Llama, from Quadrupeds series (N41) for Allen & Ginter Cigarettes by Allen & Ginter

1890

Llama, from Quadrupeds series (N41) for Allen & Ginter Cigarettes

Listen to curator's interpretation

0:00
0:00

Curatorial notes

Editor: This is “Llama, from Quadrupeds series (N41) for Allen & Ginter Cigarettes,” made around 1890, currently housed at the Metropolitan Museum of Art. It’s a colored-pencil drawing and print combo that seems to compartmentalize the animal. What catches your eye about it?
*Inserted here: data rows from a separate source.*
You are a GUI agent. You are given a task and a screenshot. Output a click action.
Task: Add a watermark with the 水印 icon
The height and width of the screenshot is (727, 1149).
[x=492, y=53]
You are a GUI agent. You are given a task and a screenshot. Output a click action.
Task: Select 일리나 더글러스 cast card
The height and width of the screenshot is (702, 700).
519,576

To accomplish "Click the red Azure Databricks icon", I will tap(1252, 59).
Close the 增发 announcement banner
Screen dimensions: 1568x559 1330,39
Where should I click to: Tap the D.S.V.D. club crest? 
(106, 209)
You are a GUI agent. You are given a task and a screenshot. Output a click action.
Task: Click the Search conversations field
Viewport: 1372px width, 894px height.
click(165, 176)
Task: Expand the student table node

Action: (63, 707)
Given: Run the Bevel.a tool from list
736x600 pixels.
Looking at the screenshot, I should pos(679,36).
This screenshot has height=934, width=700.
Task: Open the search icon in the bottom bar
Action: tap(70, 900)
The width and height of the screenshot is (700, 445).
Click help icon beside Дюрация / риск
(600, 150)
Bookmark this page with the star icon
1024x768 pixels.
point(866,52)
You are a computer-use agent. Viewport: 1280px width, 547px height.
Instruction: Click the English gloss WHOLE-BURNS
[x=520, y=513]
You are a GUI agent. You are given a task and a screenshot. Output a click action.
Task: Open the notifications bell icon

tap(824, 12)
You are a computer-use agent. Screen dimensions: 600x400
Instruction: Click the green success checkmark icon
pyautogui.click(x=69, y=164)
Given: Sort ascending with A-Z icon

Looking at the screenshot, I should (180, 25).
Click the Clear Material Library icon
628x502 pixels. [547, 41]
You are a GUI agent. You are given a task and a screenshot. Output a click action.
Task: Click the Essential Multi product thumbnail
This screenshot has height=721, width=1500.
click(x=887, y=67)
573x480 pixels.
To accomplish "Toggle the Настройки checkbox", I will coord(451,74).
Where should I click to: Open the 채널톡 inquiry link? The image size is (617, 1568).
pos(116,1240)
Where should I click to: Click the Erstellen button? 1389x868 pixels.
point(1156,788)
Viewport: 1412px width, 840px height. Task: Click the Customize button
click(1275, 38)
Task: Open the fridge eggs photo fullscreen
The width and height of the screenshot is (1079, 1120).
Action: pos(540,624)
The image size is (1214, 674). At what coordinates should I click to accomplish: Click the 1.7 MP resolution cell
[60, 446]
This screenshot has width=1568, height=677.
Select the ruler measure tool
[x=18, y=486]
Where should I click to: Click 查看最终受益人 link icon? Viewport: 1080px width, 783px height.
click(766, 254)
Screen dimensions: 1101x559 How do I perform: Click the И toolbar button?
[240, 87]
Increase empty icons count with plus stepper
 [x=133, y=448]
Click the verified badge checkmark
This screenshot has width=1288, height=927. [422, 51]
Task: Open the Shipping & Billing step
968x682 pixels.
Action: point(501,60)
Curator: The separation of the image into distinct panels presents a fascinating exercise in visual hierarchy. Note how the llama is framed against a relatively sparse background, allowing its form and texture, delineated with a pointillist use of coloured pencil, to dominate the composition. Editor: So, the isolation of the llama emphasizes its features? Curator: Precisely. The artist has rendered the llama with considerable detail, employing variations in pressure to model form and create a tactile illusion. Meanwhile, the flanking panels employ differing pictorial devices. We could consider these elements as operating semiotically. How does this articulation, its divisions, operate within the frame? Editor: I see what you mean; the different panels almost seem like studies in contrast: one depicting native hunting practices in the highlands, and one illustrating their local environment. Curator: And it's this contrast, this juxtaposition, that brings out the material facticity of this late 19th-century colour print. It is what the object IS, how its compositional devices call our attention to what is present—and absent. Editor: It's amazing how a seemingly simple print can have such layered meanings hidden within its structure! Curator: Indeed, by focusing on the formal relationships within the work, we are better able to engage with its intellectual and sensory offerings.